*Task to carry out*.
I'd like an exact copy of every line from the start of the entries below through the line containing "The height and width of the screenshot is (557, 1595).", please.

*Given entries*.
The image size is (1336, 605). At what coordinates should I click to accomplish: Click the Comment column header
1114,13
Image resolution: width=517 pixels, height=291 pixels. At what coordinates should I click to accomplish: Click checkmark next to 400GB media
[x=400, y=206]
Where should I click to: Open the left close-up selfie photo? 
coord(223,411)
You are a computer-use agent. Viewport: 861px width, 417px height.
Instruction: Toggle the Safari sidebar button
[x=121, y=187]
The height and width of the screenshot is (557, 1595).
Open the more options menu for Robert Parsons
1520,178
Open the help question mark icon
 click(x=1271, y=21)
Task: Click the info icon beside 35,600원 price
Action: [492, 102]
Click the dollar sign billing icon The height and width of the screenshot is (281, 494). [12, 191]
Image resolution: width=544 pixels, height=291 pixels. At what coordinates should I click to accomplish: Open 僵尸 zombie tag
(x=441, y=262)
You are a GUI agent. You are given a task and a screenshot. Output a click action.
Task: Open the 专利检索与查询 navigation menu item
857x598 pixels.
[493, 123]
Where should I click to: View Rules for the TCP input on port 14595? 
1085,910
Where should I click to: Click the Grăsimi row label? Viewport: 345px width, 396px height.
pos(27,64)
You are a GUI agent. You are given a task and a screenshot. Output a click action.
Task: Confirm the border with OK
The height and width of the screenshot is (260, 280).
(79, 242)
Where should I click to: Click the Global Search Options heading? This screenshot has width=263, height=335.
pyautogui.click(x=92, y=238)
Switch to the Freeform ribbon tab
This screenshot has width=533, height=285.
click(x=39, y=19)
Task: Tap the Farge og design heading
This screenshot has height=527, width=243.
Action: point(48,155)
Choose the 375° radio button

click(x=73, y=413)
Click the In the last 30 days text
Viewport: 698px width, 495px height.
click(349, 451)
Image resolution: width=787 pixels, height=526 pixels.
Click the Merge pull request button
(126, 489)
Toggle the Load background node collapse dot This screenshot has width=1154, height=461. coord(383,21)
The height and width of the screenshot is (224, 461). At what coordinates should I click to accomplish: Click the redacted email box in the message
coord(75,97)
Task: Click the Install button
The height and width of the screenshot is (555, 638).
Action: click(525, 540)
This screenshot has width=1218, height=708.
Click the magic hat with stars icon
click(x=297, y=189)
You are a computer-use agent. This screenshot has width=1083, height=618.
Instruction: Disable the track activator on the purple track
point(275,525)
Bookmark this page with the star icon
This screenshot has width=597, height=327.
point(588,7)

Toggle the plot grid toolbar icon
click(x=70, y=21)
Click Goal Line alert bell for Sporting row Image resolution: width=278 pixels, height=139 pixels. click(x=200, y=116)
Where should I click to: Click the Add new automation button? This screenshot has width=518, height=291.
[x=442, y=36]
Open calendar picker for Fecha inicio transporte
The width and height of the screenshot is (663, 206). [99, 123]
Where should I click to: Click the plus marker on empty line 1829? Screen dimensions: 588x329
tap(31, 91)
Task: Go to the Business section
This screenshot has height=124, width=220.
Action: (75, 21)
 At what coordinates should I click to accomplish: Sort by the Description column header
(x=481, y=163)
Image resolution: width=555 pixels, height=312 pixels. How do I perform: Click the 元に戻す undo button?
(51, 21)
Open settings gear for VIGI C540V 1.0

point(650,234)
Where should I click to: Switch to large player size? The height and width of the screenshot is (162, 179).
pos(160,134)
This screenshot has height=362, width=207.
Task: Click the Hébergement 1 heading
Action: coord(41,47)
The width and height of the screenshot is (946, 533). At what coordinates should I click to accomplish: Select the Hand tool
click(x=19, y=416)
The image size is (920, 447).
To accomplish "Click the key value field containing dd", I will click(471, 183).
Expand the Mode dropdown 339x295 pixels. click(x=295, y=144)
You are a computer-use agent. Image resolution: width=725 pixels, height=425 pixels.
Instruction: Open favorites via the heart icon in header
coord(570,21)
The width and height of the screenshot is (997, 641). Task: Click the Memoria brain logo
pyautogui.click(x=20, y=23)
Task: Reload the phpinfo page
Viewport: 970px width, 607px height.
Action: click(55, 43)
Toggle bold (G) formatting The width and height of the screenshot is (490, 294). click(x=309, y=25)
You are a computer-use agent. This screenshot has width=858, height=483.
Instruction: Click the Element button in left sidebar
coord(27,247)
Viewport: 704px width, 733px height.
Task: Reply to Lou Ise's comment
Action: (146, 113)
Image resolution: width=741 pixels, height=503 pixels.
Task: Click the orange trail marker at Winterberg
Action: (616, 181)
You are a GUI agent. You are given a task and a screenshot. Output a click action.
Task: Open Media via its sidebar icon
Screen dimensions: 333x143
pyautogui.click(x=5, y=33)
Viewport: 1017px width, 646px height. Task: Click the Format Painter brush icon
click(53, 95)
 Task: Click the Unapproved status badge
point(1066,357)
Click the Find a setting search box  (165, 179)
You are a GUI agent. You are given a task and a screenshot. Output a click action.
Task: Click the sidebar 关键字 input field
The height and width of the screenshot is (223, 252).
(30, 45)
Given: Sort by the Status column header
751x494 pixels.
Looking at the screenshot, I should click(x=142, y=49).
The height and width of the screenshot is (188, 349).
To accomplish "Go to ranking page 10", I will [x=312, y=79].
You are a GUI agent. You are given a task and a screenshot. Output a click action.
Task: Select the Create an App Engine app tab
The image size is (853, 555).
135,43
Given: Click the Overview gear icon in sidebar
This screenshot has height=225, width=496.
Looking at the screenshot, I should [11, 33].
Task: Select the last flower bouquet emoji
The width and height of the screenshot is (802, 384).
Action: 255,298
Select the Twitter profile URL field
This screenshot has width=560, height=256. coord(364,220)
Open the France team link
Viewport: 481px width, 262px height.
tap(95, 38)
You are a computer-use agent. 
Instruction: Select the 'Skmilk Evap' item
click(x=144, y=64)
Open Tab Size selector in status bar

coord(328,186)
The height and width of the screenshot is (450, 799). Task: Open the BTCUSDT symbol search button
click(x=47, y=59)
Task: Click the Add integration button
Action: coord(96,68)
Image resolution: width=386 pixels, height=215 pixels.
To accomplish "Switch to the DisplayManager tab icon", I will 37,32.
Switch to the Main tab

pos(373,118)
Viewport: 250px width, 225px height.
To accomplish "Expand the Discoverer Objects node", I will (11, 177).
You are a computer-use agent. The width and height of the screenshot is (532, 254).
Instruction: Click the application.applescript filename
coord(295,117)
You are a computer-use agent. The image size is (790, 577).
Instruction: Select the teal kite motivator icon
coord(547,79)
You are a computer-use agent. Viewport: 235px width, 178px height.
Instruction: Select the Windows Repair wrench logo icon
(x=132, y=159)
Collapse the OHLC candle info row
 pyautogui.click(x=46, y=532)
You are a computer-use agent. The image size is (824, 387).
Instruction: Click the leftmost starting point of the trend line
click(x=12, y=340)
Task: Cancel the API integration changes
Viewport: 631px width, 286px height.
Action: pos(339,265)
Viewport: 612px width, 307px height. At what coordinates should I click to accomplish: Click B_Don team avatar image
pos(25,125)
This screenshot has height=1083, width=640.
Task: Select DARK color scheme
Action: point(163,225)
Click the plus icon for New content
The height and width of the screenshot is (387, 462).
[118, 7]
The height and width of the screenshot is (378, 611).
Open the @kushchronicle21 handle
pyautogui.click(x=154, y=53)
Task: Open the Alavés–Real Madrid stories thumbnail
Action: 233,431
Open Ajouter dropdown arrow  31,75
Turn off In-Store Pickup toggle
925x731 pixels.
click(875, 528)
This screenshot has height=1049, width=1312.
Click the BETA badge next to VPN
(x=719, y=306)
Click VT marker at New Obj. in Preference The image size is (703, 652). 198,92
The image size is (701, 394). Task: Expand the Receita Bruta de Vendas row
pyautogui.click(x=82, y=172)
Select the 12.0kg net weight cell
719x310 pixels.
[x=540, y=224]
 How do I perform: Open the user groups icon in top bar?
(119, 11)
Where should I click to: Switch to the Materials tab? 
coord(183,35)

*Exercise answer*.
The image size is (1336, 605). At what coordinates should I click to accomplish: Click the Comment column header
1114,13
Image resolution: width=517 pixels, height=291 pixels. At what coordinates should I click to accomplish: Click checkmark next to 400GB media
[x=400, y=206]
Where should I click to: Open the left close-up selfie photo? 
coord(223,411)
You are a computer-use agent. Viewport: 861px width, 417px height.
Instruction: Toggle the Safari sidebar button
[x=121, y=187]
The height and width of the screenshot is (557, 1595).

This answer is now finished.